I have two questions I hope you will follow-up with more posts along these lines. Denmark Street may be ruled out as a potential killer of Leda Strike, but the place is definitely, as is all of London, a character in the Strike mysteries.
First, the chief mystery of Rowling’s Denmark Street I encountered on my visit there five years ago is the non-presence in her story-telling of the architectural structure that is visible from Strike’s window and rather dominates the area, namely, The Church of St Giles in the Fields. It is a very beautiful and edifying space; why has Rowling elected to completely overlook it in these novels? Does the church have contemporaneous origins with Denmark Street after the 1666 fire?

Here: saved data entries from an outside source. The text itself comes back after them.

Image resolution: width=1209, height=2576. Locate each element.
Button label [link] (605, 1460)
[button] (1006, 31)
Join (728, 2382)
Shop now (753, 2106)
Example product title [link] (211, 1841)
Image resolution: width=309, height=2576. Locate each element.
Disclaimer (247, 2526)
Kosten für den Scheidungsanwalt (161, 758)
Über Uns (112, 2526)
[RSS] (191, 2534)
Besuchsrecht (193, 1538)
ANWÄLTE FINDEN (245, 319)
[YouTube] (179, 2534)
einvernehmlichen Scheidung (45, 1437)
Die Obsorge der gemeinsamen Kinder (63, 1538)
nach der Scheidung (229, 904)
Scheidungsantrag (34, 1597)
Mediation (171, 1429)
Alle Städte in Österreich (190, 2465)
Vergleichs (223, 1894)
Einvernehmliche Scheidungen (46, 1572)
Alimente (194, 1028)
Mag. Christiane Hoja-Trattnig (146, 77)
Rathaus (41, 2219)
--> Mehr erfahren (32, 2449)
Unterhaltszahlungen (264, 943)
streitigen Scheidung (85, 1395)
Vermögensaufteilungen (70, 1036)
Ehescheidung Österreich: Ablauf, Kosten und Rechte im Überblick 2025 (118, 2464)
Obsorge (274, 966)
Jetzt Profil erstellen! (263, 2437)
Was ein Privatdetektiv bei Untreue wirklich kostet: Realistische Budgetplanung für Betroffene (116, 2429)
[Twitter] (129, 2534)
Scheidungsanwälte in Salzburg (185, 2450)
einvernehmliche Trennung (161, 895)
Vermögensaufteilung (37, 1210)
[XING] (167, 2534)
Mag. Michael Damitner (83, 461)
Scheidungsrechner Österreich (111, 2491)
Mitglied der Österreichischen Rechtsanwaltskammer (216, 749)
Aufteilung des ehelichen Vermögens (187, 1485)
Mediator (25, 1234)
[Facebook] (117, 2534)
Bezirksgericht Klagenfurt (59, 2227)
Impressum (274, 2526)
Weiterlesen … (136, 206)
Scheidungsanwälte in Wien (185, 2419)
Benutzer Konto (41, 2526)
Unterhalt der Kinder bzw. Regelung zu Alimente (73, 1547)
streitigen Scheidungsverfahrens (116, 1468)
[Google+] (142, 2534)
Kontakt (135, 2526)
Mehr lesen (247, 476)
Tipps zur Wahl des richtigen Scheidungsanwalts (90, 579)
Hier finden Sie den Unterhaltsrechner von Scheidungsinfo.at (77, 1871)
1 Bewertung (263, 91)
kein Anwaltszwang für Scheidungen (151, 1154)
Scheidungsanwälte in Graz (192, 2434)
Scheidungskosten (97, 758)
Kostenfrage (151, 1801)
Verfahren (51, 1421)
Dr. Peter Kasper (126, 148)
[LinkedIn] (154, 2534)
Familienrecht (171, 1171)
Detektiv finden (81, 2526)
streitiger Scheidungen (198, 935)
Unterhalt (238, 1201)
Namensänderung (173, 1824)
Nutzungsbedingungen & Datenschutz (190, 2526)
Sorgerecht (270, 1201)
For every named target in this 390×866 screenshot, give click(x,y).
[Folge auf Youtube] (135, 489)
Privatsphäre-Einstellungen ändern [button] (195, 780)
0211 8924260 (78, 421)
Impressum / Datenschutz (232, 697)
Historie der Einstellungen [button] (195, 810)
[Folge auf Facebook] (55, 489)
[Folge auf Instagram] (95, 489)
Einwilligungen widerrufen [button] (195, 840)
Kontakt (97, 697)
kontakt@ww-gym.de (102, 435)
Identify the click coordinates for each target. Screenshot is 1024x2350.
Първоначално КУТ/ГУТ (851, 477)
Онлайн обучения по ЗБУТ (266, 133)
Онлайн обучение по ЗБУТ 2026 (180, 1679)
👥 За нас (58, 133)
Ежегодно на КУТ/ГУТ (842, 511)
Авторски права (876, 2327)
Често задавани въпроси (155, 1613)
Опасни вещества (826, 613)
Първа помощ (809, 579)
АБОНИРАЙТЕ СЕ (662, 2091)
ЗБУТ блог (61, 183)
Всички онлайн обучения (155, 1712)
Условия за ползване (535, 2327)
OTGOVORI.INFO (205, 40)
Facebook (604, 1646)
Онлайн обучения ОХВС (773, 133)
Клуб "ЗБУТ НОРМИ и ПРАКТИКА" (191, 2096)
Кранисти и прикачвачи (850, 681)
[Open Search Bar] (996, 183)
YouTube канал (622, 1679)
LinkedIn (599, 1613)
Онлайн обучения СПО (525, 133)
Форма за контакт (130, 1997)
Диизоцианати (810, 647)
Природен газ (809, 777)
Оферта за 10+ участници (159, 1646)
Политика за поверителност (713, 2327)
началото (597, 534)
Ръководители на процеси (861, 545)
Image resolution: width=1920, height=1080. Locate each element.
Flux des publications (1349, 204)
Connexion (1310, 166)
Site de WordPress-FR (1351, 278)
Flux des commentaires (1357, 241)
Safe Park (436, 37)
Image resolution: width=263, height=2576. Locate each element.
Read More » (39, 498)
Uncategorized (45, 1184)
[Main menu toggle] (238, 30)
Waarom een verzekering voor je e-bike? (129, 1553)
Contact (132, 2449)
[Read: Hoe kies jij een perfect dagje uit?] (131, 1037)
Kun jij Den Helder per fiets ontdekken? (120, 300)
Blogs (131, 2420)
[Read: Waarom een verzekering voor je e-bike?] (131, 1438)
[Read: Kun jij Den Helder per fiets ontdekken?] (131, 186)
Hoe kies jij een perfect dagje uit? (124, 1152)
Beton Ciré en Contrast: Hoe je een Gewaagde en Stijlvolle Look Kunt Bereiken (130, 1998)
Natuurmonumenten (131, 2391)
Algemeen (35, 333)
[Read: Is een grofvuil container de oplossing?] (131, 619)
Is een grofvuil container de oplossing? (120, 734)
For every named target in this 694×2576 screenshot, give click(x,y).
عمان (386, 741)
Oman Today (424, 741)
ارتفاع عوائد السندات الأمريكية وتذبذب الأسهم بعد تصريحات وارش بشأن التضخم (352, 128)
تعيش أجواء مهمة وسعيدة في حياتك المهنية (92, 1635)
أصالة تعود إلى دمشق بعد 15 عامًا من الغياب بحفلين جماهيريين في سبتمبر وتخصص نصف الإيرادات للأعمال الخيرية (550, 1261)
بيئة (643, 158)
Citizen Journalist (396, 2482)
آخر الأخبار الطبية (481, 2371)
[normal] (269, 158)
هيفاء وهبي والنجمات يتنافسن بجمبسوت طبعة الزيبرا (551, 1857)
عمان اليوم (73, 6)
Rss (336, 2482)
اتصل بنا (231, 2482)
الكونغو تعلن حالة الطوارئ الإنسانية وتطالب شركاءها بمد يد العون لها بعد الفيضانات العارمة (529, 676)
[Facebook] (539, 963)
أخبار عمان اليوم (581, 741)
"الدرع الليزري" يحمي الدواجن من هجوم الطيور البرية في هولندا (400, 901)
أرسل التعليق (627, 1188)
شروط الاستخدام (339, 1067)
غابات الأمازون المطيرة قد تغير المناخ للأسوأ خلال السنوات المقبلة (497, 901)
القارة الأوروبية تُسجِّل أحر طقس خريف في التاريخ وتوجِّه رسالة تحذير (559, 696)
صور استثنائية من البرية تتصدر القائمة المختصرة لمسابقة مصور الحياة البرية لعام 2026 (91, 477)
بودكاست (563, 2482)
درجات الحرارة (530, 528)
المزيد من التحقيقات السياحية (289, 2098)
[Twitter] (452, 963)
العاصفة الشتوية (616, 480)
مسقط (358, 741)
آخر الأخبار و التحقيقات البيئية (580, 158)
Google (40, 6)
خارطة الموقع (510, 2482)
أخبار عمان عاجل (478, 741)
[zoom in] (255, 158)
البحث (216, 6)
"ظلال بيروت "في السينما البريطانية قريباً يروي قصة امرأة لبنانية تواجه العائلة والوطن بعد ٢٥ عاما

Last, Serious Strikers are speculating (a) that Rokeby may have recorded an album on Denmark Street, even that it was the location of Strike’s first meeting with his biological father (note Rowling’s near-promise that Robin will be discussing this with Strike sooner than later), and (b) that we’ll be saying good-bye to the location in Ink Black Heart because Strike and Robin were supposed to renegotiate their lease with new owners in Troubled Blood but never got around to it (Talgarth Road, here we come!). On my visit in late 2016, there was construction all around the Street but not on it. Can you fill us in on the happenings on this short street in the years of Ink Black Heart and pre-Covid? Not that Rowling-Galbraith will honor real-world developments any more than she did the interior of 26 Denmark Street, but it would be fun to know! An update to your ‘Before the Construction’ post?
Many thanks again for this invaluable history of Denmark Street, and thanks in advance for whatever consideration you give to answering my questions!
I wouldn’t be so quick to rule out a murderous building. Remember the school building from the Peanuts strip that had a nasty habit of dropping bricks on its enemies?